● **What is expected**: Please extract the part of the hedgehog forum thread between "Awww, he seems" and "he's three pounds..", inclusive, copying it word for word.

● **Extract**:
——

# Finally got my Hedgehog!(A lot of cute pics inside)



## vanessab_ (Apr 20, 2011)

I got my hedgehog on Saturday! He is the sweetest little guy and hes warmed up to me so fast. He doesnt hiss at me or click at me anymore, and he just seems to want to cuddle. Its way to cute. His name is Winchester Honeybear;


----------



## Rosalia (Nov 9, 2010)

Congratz on your new hedgehog! 
He looks really cute! also very fun photos.


----------



## eshi (Mar 7, 2011)

so adorable!!! :lol:


----------



## PJM (May 7, 2010)

What a little cutie-pie!!! I just loved the first & last pictures. So sweet! And I love his name. He just looks like a little honeybear. 
Congratulations!


----------



## cylaura (Jan 13, 2011)

Ahhhh so cute! I especially love the first one. He has such an adorable little face - congratulations!


----------



## hercsmom (Jul 6, 2010)

Awww, he seems like such a snugglebear. Congrats, he's just beautiful!


----------



## Cinder (Jun 24, 2010)

Awwe i remember when Cinder was that Tiny. Now he's three pounds..


----------



## Hedgehog Grove (Jul 21, 2010)

Love the pics Vanessa, I miss Bear lots


----------



## NoDivision (Aug 29, 2010)

Oh my gosh, what cuuuuute pictures! What a precious boy <3


----------



## shaelikestaquitos (Feb 2, 2010)

Awwww what a sweetie <3 I love the name!


----------



## ReginasMommy (Apr 13, 2011)

Wow what a cutie!!! I LOOOOVE the pics and the name!


----------



## vanessab_ (Apr 20, 2011)

Thank you guys<3 Hes actually super cuddly and sweet, he gave me so many kisses today! 



Hedgehog Grove said:


> Love the pics Vanessa, I miss Bear lots


Thanks, i would too! LOL ill keep you posted


----------



## Hedgieonboard (Nov 15, 2009)

I love them all but I especially love the sleepy after bath pics  He looks so comfy and cuddly in it.


----------



## vanessab_ (Apr 20, 2011)

Lol I know right? He was so tired. Its so cute since he's basically on his 9week quilling he loves to be in the warm water and he becomes soooo relaxed haha.


----------



## fracturedcircle (May 31, 2010)

just adorable!


----------



## hedgiegirl1214 (Jan 14, 2011)

so cute! I love how they wrinkle their noses after a bath! :lol:


----------



## Midevalmiss (Apr 6, 2011)

WHAT A SWEET LOOKING BABY!!! Oh you are a lucky one got get him!


----------



## shetland (Sep 2, 2008)

What a beautiful baby!!! An angel!!! Gorgeous!!!! I love the little bear!


----------

——

● **Data**:

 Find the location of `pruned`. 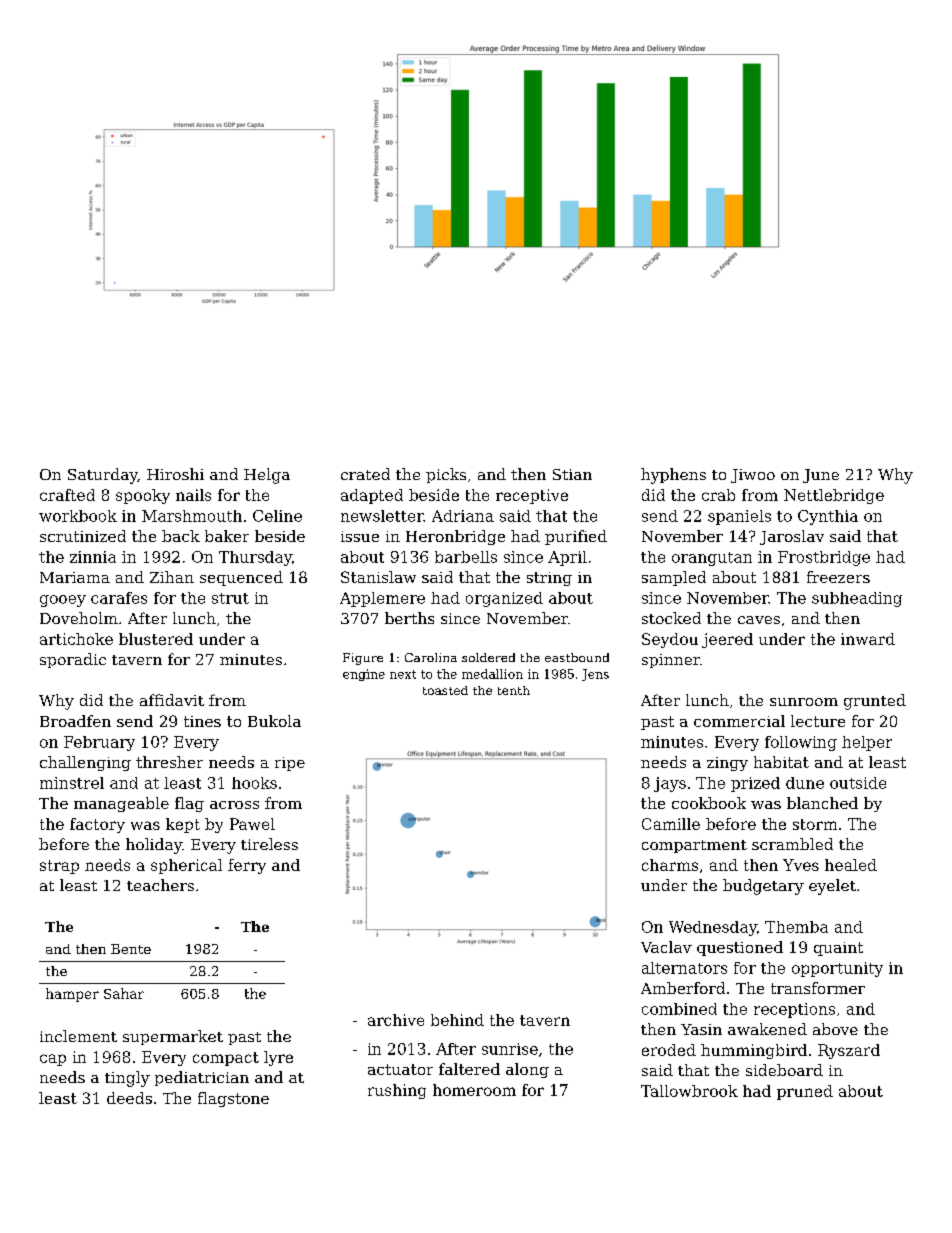

pruned is located at coordinates (805, 1092).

——

● **The result**:
Awww, he seems like such a snugglebear. Congrats, he's just beautiful!


----------



## Cinder (Jun 24, 2010)

Awwe i remember when Cinder was that Tiny. Now he's three pounds..